From an investor perspective, these markets may offer better cash-flow resilience than the national average, but they should still be assessed against liquidity, tenant depth and local regulatory conditions. Gross yield alone does not account for maintenance, taxes, vacancy or financing costs.

Growth & Demand

Population growth and foreign demand continue to shape the most dynamic local markets. According to INE Padrón-based population data, the fastest-growing municipalities over the last five years are:

  • Finestrat: 9,919 residents, +39.65% over five years.
  • Oropesa del Mar (Orpesa - Oropesa del Mar): 12,640 residents, +35.35%.
  • Casares: 9,009 residents, +30.89%.
  • Moncofa: 8,339 residents, +24.33%.
  • Los Alcázares: 20,408 residents, +23.01%.

Several of these are coastal or lifestyle-led markets, which helps explain why demand can remain strong even when prices rise. Finestrat and Casares are particularly notable for rapid expansion on a relatively small population base, while Los Alcázares combines larger absolute scale with strong growth. For investors, this kind of demographic momentum can support both occupancy and future rental demand, especially where housing supply is constrained.

Foreign demand is also highly concentrated. The highest foreign-buyer share in the dataset is 46.91%, recorded in Torrevieja, Orihuela, Pilar de la Horadada, Guardamar del Segura and Rojales. That level of external demand is significant for market liquidity and can support pricing, particularly in coastal municipalities with established international buyer networks. However, it can also make local affordability more sensitive to exchange rates, financing conditions and policy changes affecting non-resident purchasers.

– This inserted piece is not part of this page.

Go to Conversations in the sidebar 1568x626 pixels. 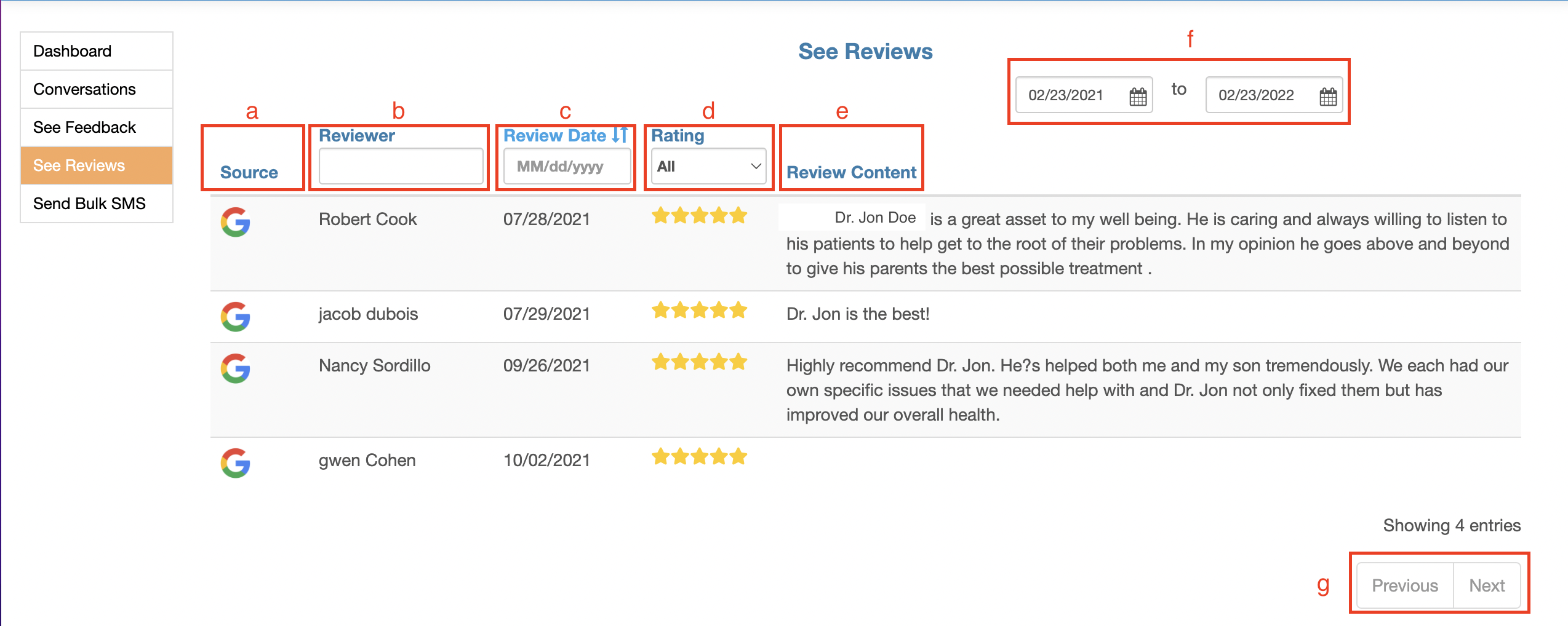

Overall, the growth and demand profile points to a market led by migration, lifestyle choice and international capital rather than broad-based uniform expansion. That matters for strategy: investors should expect stronger rental and resale performance in municipalities where population growth and foreign demand overlap.

Official vs Asking Data

The gap between asking prices and rents is one of the clearest signals in this month’s dataset. The largest price-to-rent gaps are:

  • Bailén-Miraflores (city district/area): 183.6
  • Benitachell / El Poble Nou de Benitatxell: 123.1
  • Sitges: 122.2
  • Calpe / Calp: 118.1
  • León (Capital): 115.2

These gaps indicate that asking prices are stretching well ahead of rental levels in some markets. In practical terms, that can compress yield, lengthen payback periods and increase reliance on capital appreciation. The pattern is especially relevant in premium coastal markets such as Sitges and Calpe / Calp, where price expectations may be supported by scarcity and lifestyle demand, but rental income does not always rise at the same pace.

By contrast, the high-yield leaders earlier in the report show a tighter relationship between sale price and rent, which is more favourable for income investors. The national averages reinforce the same message: a median sale price of €225,830 and median rent of €907 imply a market where the monthly rent base remains modest relative to capital values. Combined with the 7.24 affordability reading, this suggests that many buyers still need substantial income or leverage capacity to enter the market.

From the official-data perspective, the INE IPV reading of +13.24% YoY confirms strong house-price momentum. Yet the asking-data indicators show that not all local markets are equally supported by rental fundamentals. For investors, the best opportunities are likely to remain in places where official price growth, demographic inflows and rental demand are aligned. Where the gap is widest, underwriting should be more conservative.

Bottom line: Spain’s March 2026 market is still characterised by rising official prices, selective yield strength and concentrated demand. The most investable locations are those combining above-average gross yield with population growth or foreign demand, while the widest price-to-rent gaps warrant greater caution.

Data: INE Atlas income, INE Padrón demographics, INE IPV price index, MIVAU transactions. Asking prices from Spanish real-estate portals (Fotocasa, Pisos.com, Idealista).